> **Stated task**
Please copy the items word for word, beginning at the line that contains "You are a computer-use" and continuing through the last of the items, and leave the pictures out of your copy.

> **Recorded information**
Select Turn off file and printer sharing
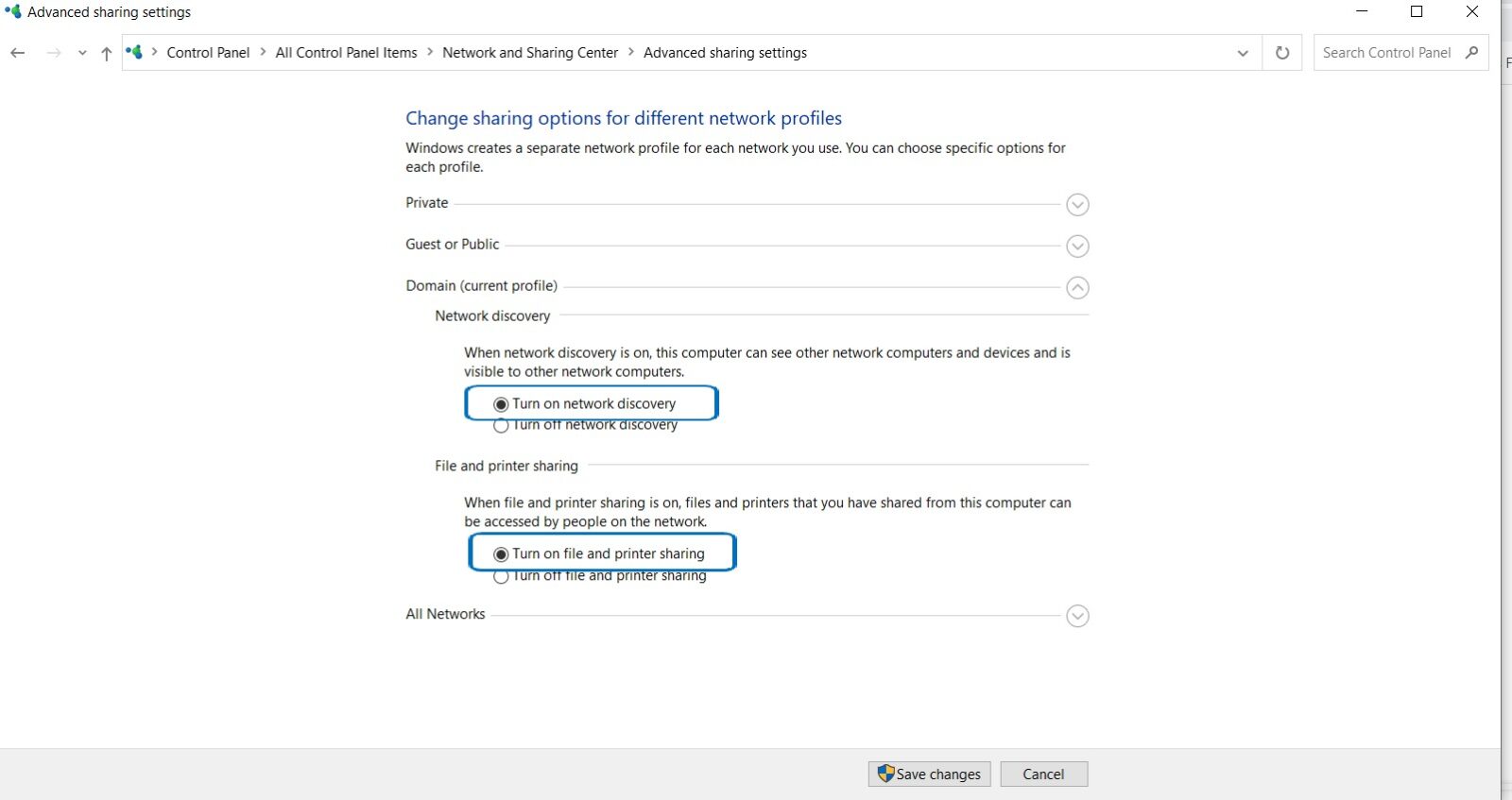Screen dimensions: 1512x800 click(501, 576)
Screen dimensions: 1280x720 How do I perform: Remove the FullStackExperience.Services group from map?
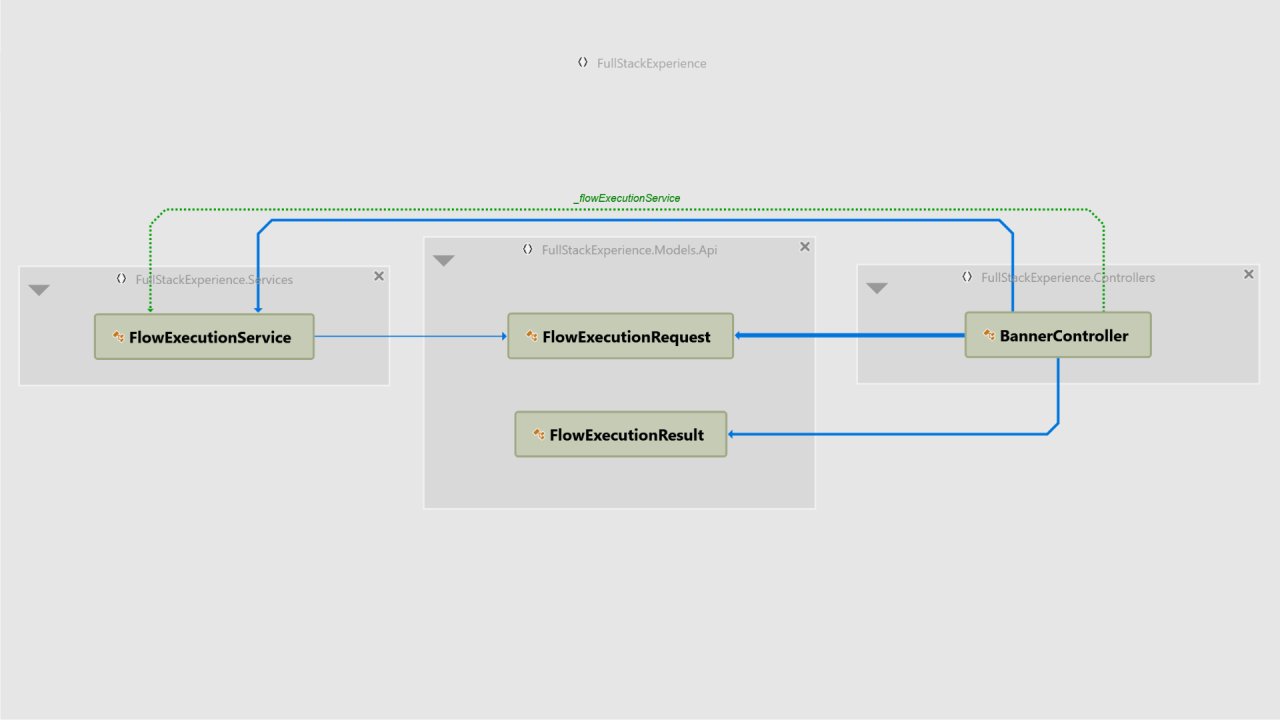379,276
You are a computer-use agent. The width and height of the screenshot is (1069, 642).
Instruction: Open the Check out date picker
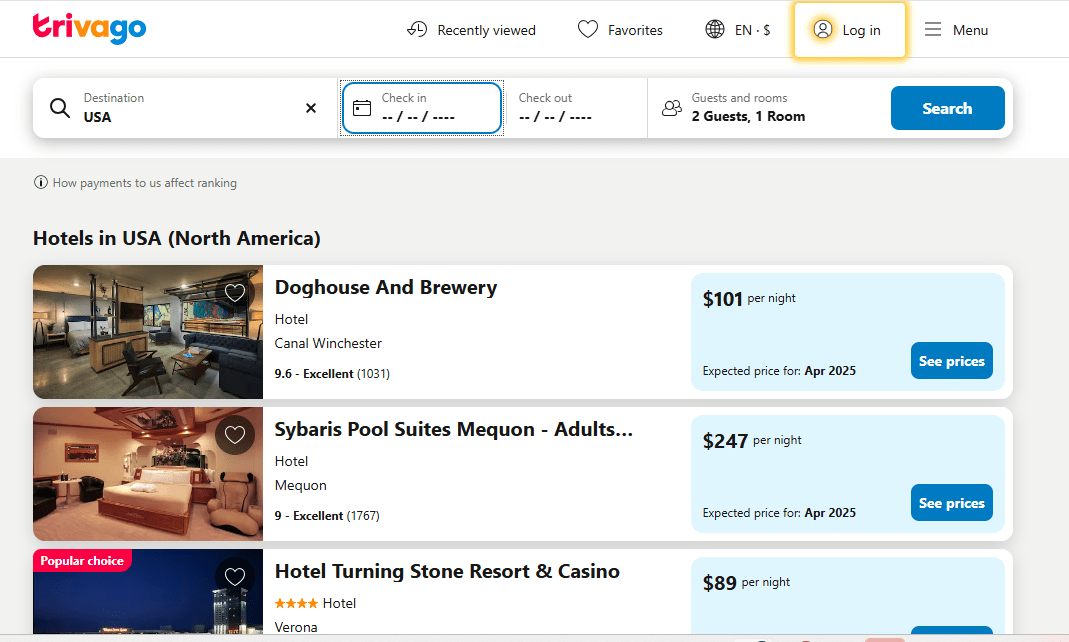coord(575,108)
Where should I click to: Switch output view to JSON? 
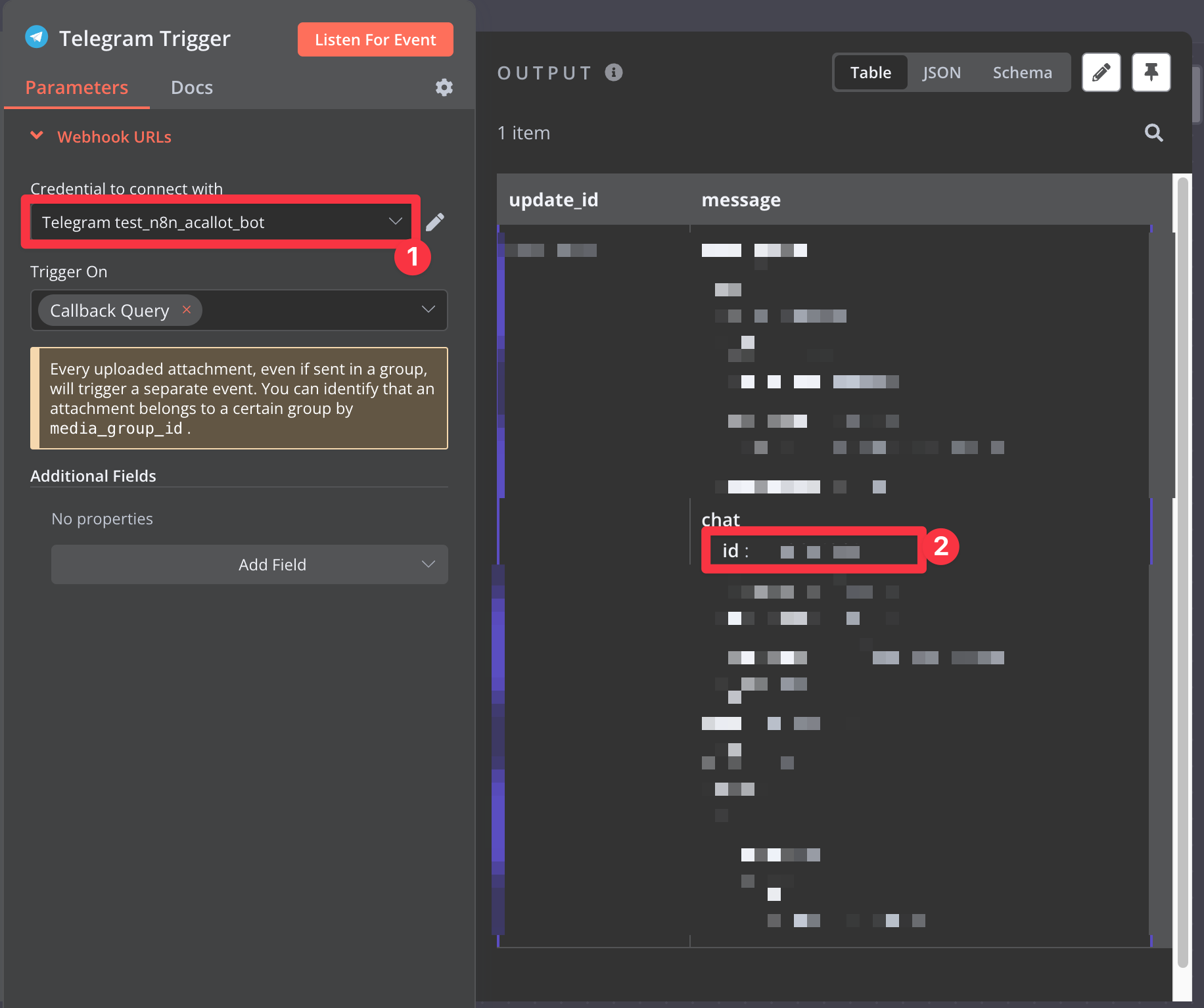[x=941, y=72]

> **In response**
You are a computer-use agent. The width and height of the screenshot is (1069, 642).
Instruction: Open the Check out date picker
coord(575,108)
Where should I click to: Switch output view to JSON? 
[x=941, y=72]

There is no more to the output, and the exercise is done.